Tenemos súper comprada esta imagen arquetípica de cómo se ve el poder absoluto: un líder rodeado de militares, con tanques de guerra en las plazas principales y policías antidisturbios disolviendo cualquier manifestación. Nos han enseñado a creer que quien tiene la capacidad de aplastar a la disidencia con la fuerza física es, por definición, «poderoso». Pero la neta es que, si miramos esta escena a través del lente de la ciencia política, descubrimos que la estamos leyendo totalmente al revés.
Ese despliegue de tanques y macanazos no es una demostración de fortaleza ; es el síntoma inequívoco de un poder que se está desmoronando.
Hannah Arendt y la diferencia que lo cambia todo
Para desmontar esta ilusión óptica, resulta imprescindible volver a Hannah Arendt. Ella introdujo una distinción teórica que nos cambia el chip en la forma en que entendemos la obediencia: el poder y la violencia no son lo mismo. De hecho, son opuestos.
Para Arendt, el poder nunca es propiedad de un individuo aislado ; siempre le pertenece a un grupo y solo existe mientras esa banda se mantenga unida.
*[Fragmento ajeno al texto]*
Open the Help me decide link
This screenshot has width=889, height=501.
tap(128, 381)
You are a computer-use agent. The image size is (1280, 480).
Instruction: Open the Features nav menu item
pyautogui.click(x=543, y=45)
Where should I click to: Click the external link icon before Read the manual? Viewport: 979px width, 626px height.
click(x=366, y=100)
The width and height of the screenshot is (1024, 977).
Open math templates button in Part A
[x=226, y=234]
El poder surge del apoyo, del consentimiento y de la acción colectiva coordinada.
Piénsalo así: cuando las instituciones verdaderamente funcionan y el gobierno tiene poder real, no necesita disparar ni una sola bala. Los ciudadanos obedecen las leyes, pagan sus impuestos y acatan las sentencias de los jueces no porque tengan un fusil apuntándoles a la cabeza, sino porque reconocen la autoridad legítima de esas instituciones. Esa obediencia voluntaria es el verdadero poder político.
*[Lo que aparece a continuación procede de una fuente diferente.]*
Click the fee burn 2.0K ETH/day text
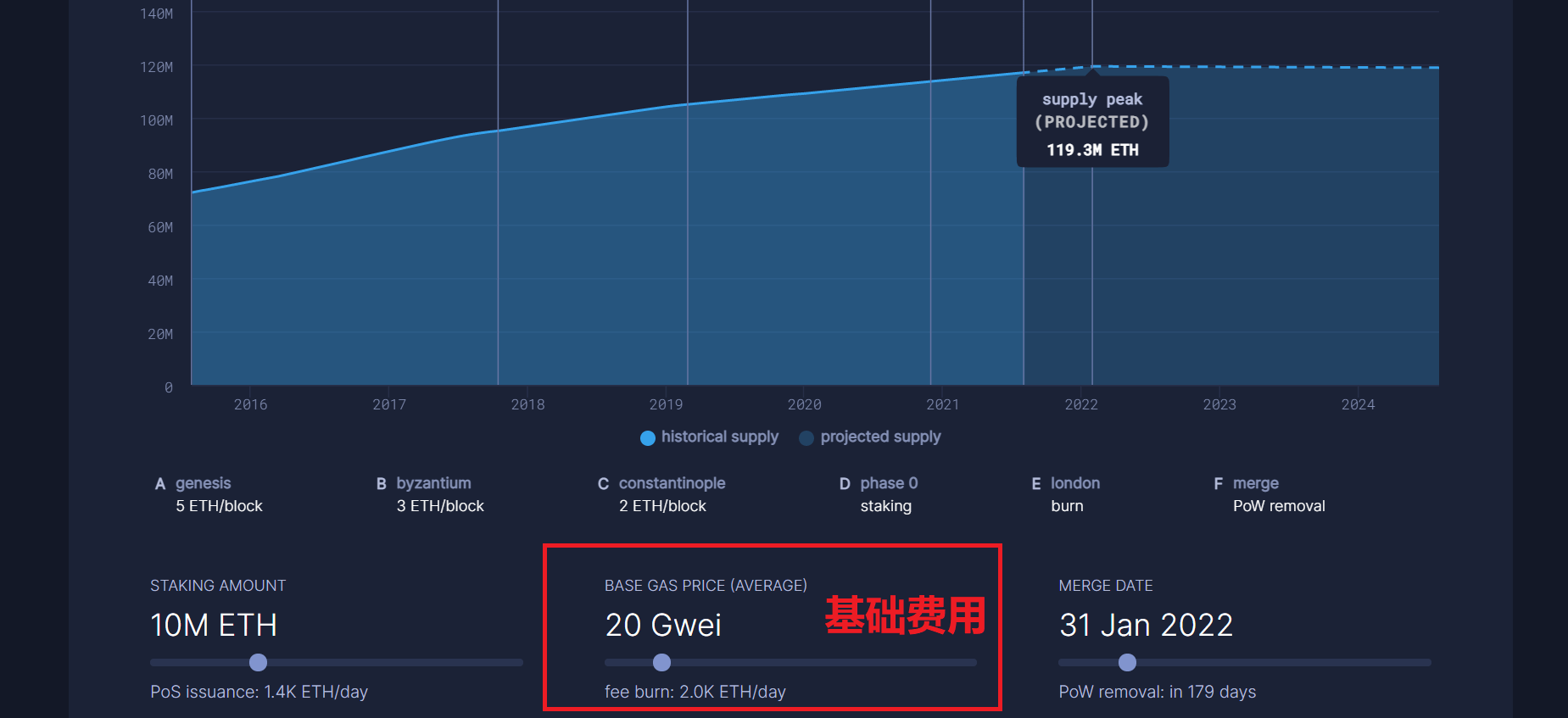1568x718 pixels. click(695, 692)
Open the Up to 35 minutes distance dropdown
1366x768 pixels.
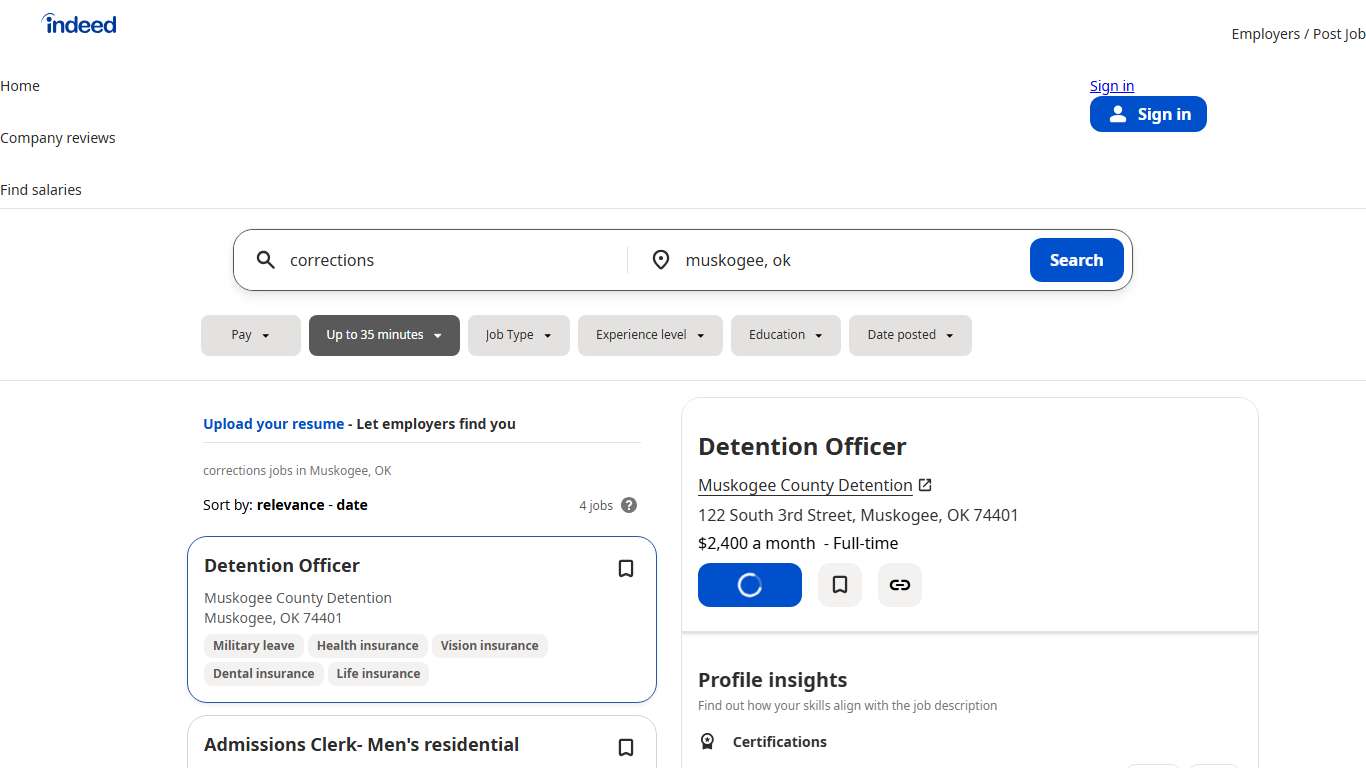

La violencia como patada de ahogado
La violencia, en cambio, es puramente instrumental y surge justo cuando el poder legítimo (es decir, ese consentimiento colectivo) empieza a desaparecer. Si un Estado pierde el apoyo de la sociedad y la gente decide dejar de obedecer pacíficamente, la única herramienta que le queda al gobierno para mantenerse a flote es la represión física.
La violencia te sirve para destruir el poder, para dispersar una marcha o para encarcelar a líderes opositores, pero jamás puede crear poder. Un líder que necesita sacar a la policía militarizada a la calle para que la población cumpla sus órdenes ya perdió la autoridad y, básicamente, está gobernando en el vacío.
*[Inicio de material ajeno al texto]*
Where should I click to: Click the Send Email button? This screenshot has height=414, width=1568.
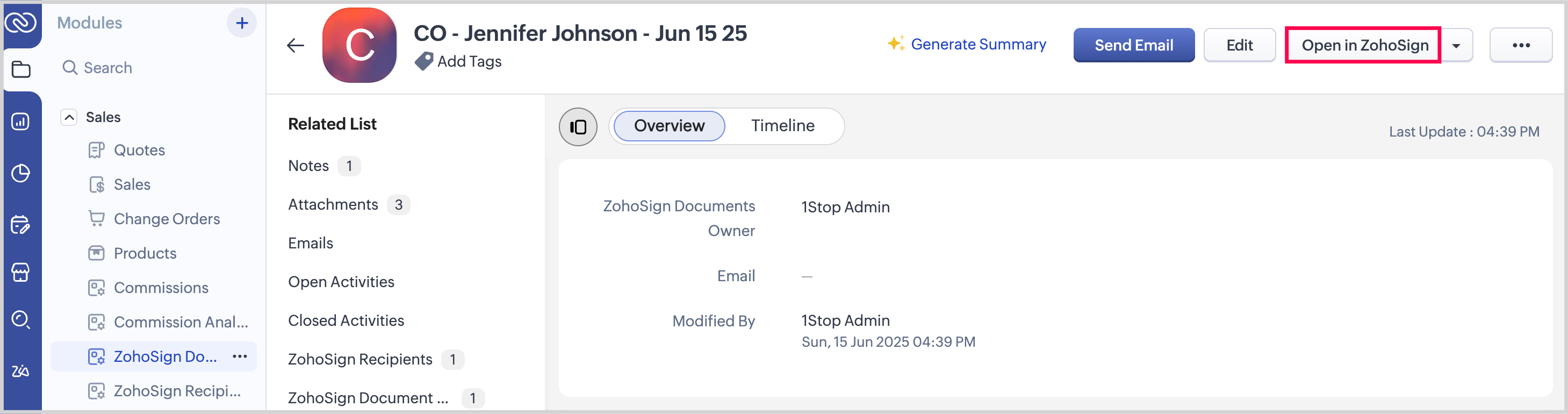click(1133, 46)
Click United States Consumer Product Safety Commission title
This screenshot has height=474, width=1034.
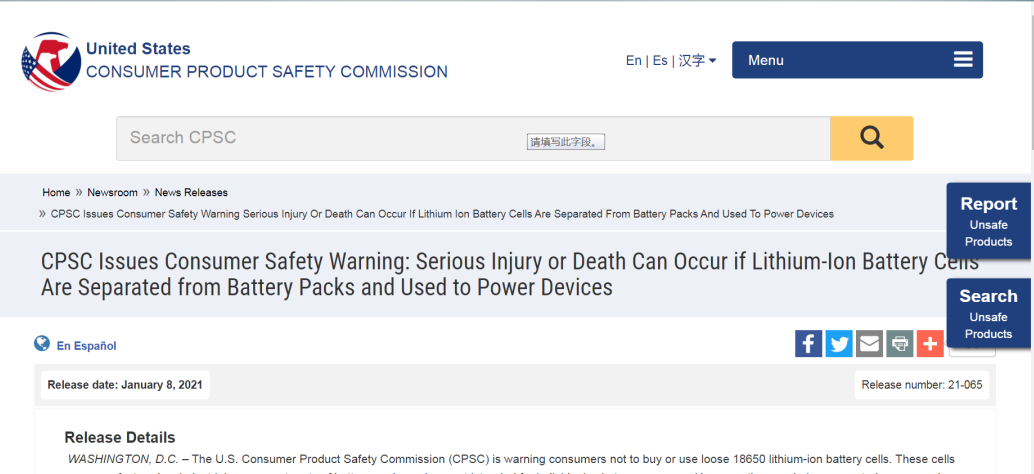coord(266,60)
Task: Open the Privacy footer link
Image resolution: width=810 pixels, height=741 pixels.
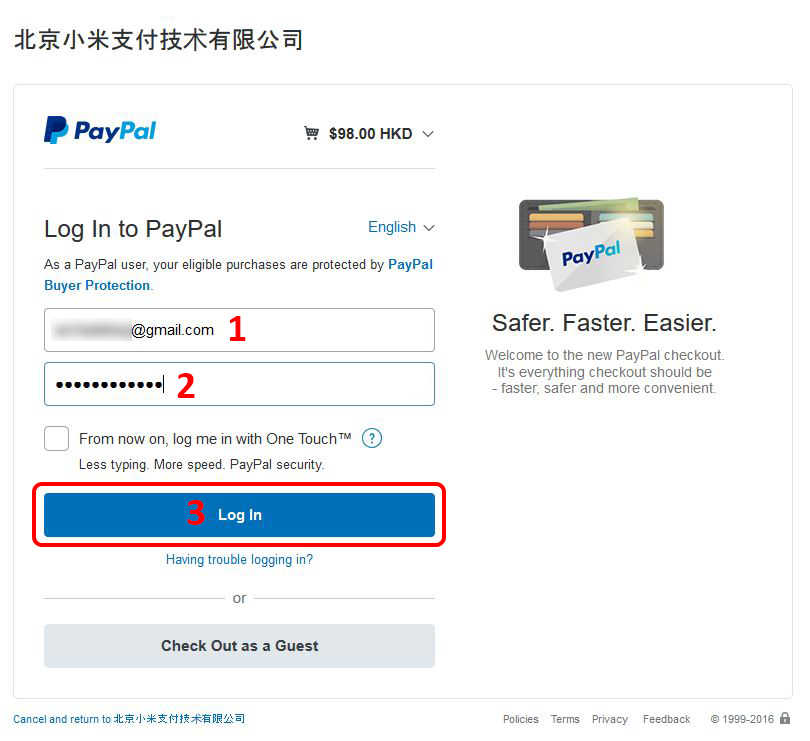Action: 610,719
Desde una mirada crítica sobre nuestra región, solemos confundir la brutalidad represiva de los regímenes autoritarios en América Latina con la fortaleza institucional. Pero empíricamente, un Estado que depende del terror cotidiano para sobrevivir es un Estado súper frágil, que le tiene pavor a su propia sociedad porque sabe perfectamente que el pegamento de la obediencia voluntaria ya se rompió.
El punto de quiebre para tu escáner crítico
Te dejo esta reflexión para que le eches un ojo a la historia reciente (o al presente) de nuestra región:
Piensa en las últimas semanas de cualquier dictadura histórica o de cualquier gobierno autoritario contemporáneo. Justo antes de caer, los niveles de violencia estatal suelen alcanzar su punto máximo. ¿Crees que esa violencia final es un intento real de demostrar fuerza o simplemente la reacción de pánico de un régimen que sabe que ya perdió todo su poder legítimo?